------ Dataset records

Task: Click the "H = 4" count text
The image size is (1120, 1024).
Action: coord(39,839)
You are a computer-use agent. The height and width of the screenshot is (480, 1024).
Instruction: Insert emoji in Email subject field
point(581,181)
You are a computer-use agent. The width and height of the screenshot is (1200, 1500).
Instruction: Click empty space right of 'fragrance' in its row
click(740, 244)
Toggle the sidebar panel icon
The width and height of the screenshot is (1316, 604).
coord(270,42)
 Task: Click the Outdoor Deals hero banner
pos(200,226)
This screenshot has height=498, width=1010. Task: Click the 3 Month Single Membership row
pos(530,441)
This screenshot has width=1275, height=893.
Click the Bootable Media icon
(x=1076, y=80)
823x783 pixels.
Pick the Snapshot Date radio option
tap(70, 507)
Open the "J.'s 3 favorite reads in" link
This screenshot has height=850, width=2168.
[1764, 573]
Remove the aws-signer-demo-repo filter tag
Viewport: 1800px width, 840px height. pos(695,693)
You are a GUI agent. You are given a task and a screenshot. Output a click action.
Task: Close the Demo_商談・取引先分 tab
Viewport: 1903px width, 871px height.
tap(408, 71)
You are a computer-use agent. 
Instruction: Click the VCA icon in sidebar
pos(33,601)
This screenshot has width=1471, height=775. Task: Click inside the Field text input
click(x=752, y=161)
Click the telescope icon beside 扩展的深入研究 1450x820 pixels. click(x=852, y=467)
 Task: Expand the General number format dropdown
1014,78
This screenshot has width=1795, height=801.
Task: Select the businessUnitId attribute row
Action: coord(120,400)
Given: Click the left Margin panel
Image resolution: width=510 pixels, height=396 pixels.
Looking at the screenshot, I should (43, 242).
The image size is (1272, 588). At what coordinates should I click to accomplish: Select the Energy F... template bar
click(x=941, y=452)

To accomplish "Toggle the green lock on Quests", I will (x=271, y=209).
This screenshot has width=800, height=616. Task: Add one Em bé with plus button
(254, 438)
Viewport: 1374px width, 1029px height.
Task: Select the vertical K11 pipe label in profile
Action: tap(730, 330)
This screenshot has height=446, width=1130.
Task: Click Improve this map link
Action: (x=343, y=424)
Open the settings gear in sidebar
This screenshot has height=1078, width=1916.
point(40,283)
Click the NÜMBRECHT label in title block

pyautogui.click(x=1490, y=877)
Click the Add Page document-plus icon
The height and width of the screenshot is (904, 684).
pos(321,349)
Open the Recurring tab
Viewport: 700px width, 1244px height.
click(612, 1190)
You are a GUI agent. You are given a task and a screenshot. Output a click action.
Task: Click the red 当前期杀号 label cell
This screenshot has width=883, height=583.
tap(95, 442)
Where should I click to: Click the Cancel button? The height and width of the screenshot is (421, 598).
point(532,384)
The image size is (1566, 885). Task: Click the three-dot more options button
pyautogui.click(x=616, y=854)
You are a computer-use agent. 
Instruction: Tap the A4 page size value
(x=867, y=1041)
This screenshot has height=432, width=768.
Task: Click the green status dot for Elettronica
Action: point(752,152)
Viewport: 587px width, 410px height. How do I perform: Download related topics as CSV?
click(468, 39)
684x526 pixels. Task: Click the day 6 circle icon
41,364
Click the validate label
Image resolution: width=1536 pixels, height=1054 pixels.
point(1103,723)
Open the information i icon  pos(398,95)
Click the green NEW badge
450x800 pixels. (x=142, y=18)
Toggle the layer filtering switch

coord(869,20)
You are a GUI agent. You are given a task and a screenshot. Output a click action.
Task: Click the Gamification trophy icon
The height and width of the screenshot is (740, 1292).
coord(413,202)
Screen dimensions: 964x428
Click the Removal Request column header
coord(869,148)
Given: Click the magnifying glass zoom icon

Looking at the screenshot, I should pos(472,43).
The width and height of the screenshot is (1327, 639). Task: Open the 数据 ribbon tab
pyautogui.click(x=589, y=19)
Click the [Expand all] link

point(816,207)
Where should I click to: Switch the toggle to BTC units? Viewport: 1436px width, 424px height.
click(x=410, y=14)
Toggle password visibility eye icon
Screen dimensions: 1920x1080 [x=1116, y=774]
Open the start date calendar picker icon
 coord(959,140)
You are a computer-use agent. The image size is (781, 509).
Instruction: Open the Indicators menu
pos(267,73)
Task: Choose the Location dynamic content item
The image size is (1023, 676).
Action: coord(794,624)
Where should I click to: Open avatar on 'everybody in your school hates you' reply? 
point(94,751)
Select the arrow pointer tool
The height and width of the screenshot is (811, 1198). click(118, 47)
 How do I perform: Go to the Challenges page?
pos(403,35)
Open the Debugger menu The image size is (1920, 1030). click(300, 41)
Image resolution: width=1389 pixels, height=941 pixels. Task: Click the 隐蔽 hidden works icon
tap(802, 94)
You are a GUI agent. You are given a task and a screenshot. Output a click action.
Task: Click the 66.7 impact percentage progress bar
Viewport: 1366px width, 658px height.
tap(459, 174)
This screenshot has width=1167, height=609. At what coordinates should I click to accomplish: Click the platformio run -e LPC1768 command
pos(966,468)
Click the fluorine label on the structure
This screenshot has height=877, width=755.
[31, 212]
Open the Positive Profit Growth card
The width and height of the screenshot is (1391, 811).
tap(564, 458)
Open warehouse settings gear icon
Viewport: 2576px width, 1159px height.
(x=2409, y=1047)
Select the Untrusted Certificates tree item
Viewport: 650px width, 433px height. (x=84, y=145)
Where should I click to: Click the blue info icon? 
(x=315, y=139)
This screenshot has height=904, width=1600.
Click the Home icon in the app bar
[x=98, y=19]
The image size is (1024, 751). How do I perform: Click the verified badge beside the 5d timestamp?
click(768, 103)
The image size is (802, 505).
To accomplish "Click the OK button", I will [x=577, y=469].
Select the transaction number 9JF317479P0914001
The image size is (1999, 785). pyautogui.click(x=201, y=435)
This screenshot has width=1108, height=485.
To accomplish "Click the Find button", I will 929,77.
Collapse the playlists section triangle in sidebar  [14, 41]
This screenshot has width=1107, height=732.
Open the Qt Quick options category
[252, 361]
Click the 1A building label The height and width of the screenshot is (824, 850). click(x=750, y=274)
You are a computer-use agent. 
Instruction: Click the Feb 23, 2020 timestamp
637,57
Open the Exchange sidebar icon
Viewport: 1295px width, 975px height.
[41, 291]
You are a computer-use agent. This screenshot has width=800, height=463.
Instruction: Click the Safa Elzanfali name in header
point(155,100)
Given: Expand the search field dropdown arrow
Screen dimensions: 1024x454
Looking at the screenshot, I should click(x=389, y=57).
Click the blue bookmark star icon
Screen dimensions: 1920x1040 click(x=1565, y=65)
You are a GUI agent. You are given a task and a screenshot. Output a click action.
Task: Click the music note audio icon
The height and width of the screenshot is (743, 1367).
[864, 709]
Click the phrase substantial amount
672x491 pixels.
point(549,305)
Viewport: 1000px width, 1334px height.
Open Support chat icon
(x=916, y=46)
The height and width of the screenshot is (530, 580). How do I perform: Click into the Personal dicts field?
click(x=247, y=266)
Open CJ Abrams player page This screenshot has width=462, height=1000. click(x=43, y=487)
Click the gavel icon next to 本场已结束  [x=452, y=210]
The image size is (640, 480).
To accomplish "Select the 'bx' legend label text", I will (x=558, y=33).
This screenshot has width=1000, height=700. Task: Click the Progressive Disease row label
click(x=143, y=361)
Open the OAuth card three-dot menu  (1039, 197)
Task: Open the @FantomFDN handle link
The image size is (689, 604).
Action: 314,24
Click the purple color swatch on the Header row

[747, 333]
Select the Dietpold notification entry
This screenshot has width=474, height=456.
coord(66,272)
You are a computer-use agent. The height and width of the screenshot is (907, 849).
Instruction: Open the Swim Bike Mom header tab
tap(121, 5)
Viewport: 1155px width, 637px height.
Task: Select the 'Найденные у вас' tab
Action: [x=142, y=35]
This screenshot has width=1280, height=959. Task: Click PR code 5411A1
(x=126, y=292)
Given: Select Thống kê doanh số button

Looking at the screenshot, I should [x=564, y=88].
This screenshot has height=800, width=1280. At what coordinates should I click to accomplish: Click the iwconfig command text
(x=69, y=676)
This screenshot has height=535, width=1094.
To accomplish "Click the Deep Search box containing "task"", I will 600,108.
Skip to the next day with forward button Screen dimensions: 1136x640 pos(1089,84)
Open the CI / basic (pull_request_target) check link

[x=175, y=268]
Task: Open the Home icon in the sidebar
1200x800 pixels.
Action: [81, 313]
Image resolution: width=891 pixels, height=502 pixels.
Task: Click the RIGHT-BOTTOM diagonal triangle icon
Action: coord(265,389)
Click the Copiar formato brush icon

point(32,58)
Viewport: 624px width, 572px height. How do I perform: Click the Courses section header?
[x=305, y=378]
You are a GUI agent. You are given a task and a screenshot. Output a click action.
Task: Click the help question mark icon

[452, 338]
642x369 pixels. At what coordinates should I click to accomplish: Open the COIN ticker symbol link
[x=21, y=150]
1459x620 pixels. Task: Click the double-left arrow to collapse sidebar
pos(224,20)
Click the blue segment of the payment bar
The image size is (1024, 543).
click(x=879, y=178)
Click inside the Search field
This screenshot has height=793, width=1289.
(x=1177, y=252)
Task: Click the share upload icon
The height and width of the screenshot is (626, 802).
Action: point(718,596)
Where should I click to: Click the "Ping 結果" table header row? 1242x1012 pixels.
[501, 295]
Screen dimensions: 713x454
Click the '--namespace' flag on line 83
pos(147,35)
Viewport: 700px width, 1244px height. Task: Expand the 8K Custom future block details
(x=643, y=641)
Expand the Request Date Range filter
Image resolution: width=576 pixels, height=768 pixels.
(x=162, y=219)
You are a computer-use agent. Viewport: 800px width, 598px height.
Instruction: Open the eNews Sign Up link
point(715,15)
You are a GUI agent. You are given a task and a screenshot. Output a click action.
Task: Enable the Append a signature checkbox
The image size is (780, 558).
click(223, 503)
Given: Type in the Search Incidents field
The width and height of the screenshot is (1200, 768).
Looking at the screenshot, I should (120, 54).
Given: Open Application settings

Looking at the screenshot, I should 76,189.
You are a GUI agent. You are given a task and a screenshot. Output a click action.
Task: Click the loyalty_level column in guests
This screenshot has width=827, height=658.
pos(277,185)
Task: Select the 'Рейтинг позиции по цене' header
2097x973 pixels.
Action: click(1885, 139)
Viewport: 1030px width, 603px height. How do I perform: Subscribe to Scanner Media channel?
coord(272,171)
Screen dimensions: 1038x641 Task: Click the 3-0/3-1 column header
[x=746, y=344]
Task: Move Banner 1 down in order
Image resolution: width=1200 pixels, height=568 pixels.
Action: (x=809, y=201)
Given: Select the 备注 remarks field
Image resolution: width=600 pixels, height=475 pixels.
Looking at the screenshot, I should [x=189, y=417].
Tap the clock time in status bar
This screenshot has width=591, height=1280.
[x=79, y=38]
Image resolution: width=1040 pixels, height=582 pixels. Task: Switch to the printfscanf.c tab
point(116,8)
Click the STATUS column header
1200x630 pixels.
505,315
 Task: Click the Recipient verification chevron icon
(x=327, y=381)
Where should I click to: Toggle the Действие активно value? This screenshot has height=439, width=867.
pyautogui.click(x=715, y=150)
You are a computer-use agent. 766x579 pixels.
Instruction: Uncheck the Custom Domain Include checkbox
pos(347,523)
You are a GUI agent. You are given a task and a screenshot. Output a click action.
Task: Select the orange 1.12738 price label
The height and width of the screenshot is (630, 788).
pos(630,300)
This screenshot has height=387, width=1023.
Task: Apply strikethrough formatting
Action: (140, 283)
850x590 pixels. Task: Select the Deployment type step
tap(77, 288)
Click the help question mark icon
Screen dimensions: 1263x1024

------------

Action item ▸
The count alone is wanted: how many lines above hold the string "panel"?

Written response ▸
2